A token protector is defined as someone who holds the token in their own name, and on behalf of the owner. Custodians are then defined as a person who can provide custodial services for the private keys of a third party. Overall the custodian should be able to operate without disruption. They should also provide strong controls against the loss or misuse of private keys, and provide separation between business assets and the private keys of their customer.

In order to clean up on those to operate within the token economy, the Act requires the following entities to register with the FMA: Token issuers; token service protectors; token service custodians; token service exchange platforms; physical validators; and token service identity service providers.

The Act then defines that tokens held by a company will not be part of their estate in the case of bankruptcy, and must be held separately from the company's other assets.
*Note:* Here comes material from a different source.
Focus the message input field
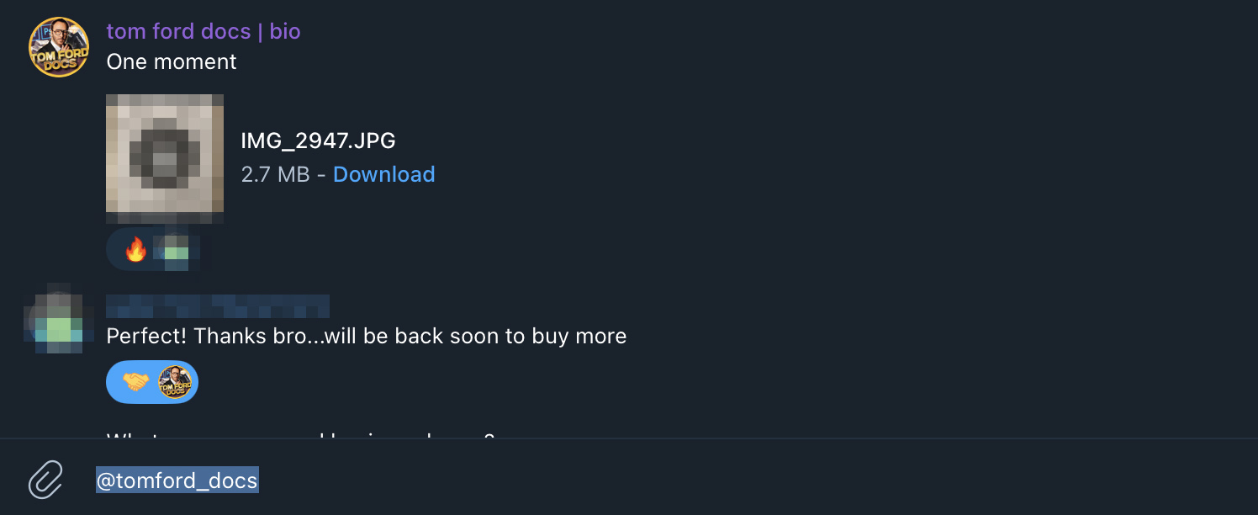Screen dimensions: 1258x515 [x=673, y=480]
A fine for breaches of the Blockchain Act will range from CHF20,000 (around 20K) to CHF30,000 (around $30K).

Conclusions

At, the core of any new regulation must not be the suppression of innovation and freedom to investigate new methods, but where there should the protection for citizens, and in a way, we might expect for our normal financial transactions. Basically, we just scale our existing financial regulations onto a more trustworthy infrastructure for trading.

We must strike a balance between innovation, building new economies, and protecting our citizens from fraud and abuse. The EU regulation is a baby step towards this. There’s a feeling that those who make the laws, really don’t understand the underlying technology, and how much it could transform our world. Unfortunately, Bitcoin has not provided a good role model and has generally been used as an investment, rather than a new way to transform our financial infrastructure. Stablecoins, though, do have great potential but need to be carefully regulated.

The EU regulation is truly a baby step towards the future, and there needs to be much more debate about creating more trusted economies, as cryptocurrencies are just the tip of the iceberg.